Comment by kmeisthax

12 days ago

You want a pure-human training data set, so you have to go back in time to before 2020 to scrape training data. Either that, or only use data with a verified Wayback machine capture from before 2020. Or invent a new training regime that doesn't require gobs of stolen text.

Actually, I have a bit of a hunch that the publishers currently suing IA over their unlicensed digital library lending program plan to bankrupt it with fees so they can repo the Wayback archive and then sell access to it to AI training start-ups.

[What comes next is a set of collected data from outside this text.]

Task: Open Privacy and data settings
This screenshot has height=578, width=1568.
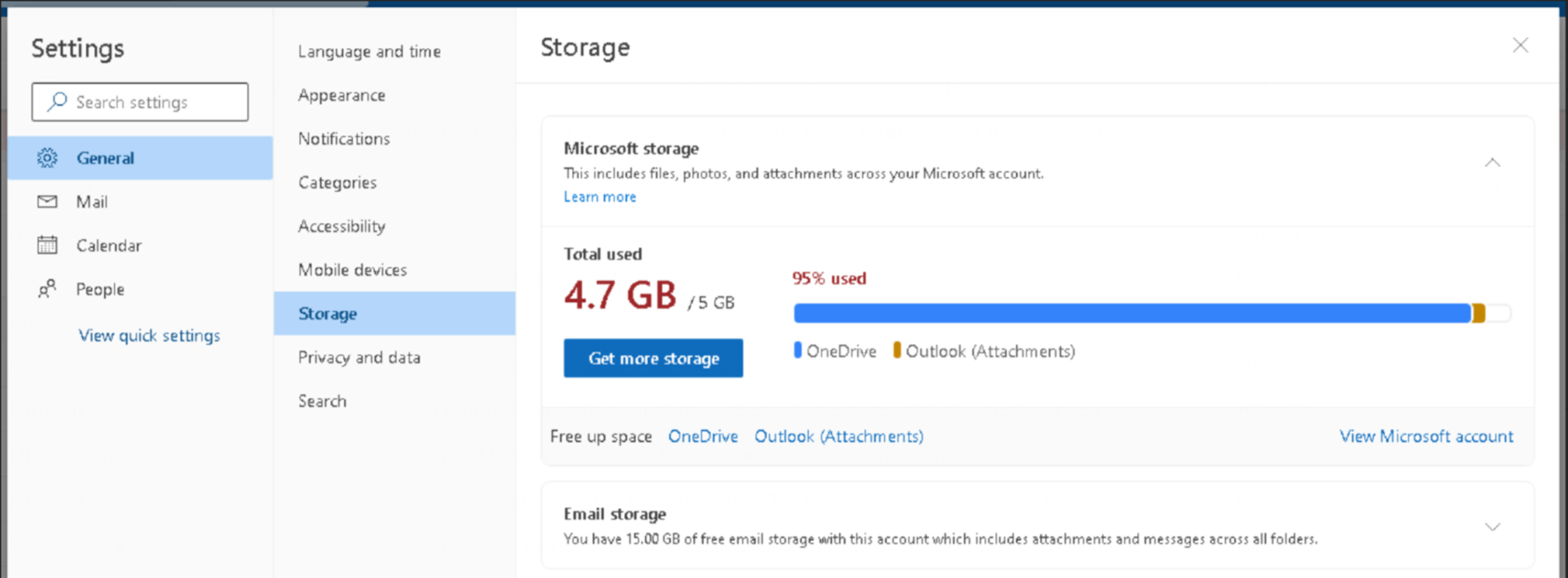Action: [359, 357]
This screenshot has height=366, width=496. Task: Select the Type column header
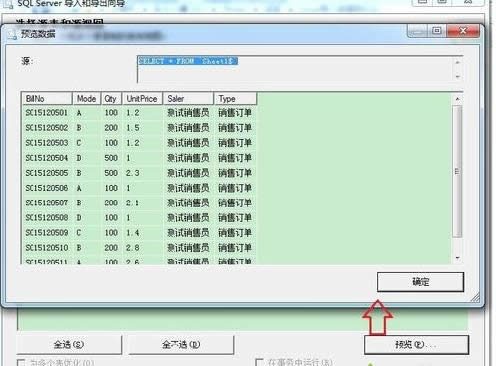[x=235, y=99]
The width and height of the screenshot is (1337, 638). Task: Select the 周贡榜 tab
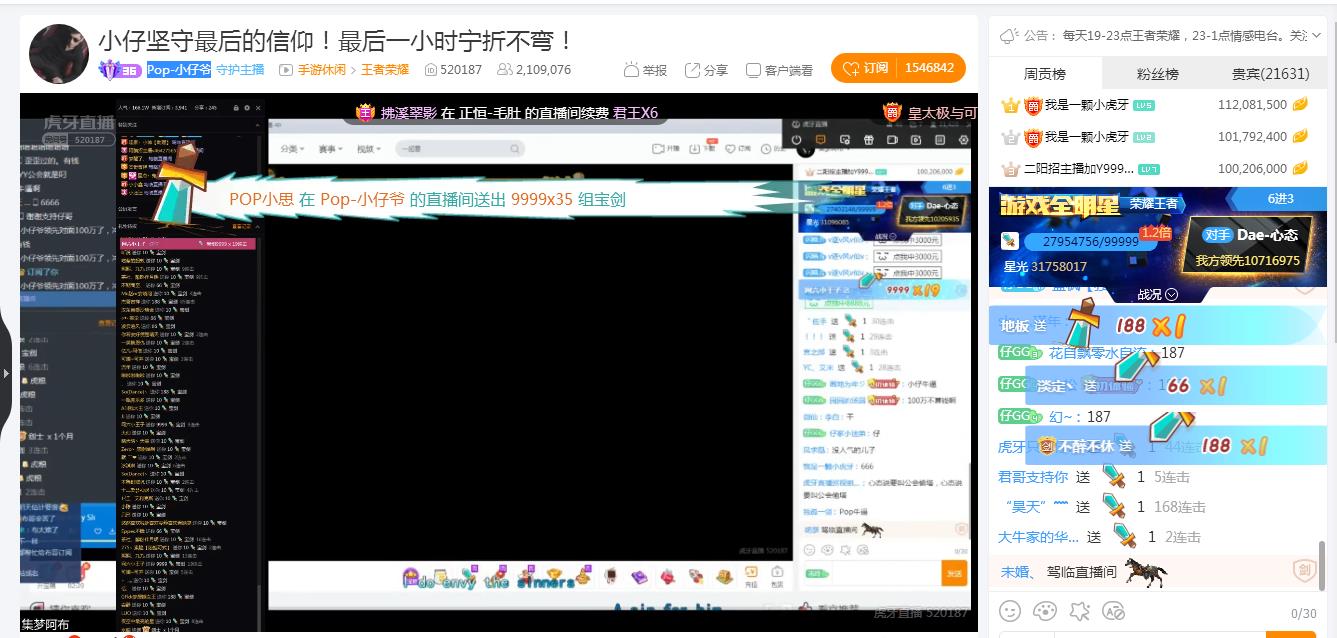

Anyway, the reason why you have to worry about all of that, is that training a text or image generator on the outputs of other text and image generators reduces output diversity. And lots of people are publishing their AI slop now. There's nothing inherent in the output of AI aside from the fact that AI content is easier to make than human; the problem is purely one of inflation and Sybil attacks. Think of membership in a training set like a vote for all the statistical patterns embedded in the image. AI generates output that is like the training data, so putting in a bunch of AI images is like stuffing the ballot box with whatever handful of statistical patterns were already well-learned, which shifts your AI from learning and generalizing to memorizing and infringing.

1 comment

kmeisthax

throwup238 12 days ago

You can just use Common Crawl. They have archives of their scrape data going back to 2008.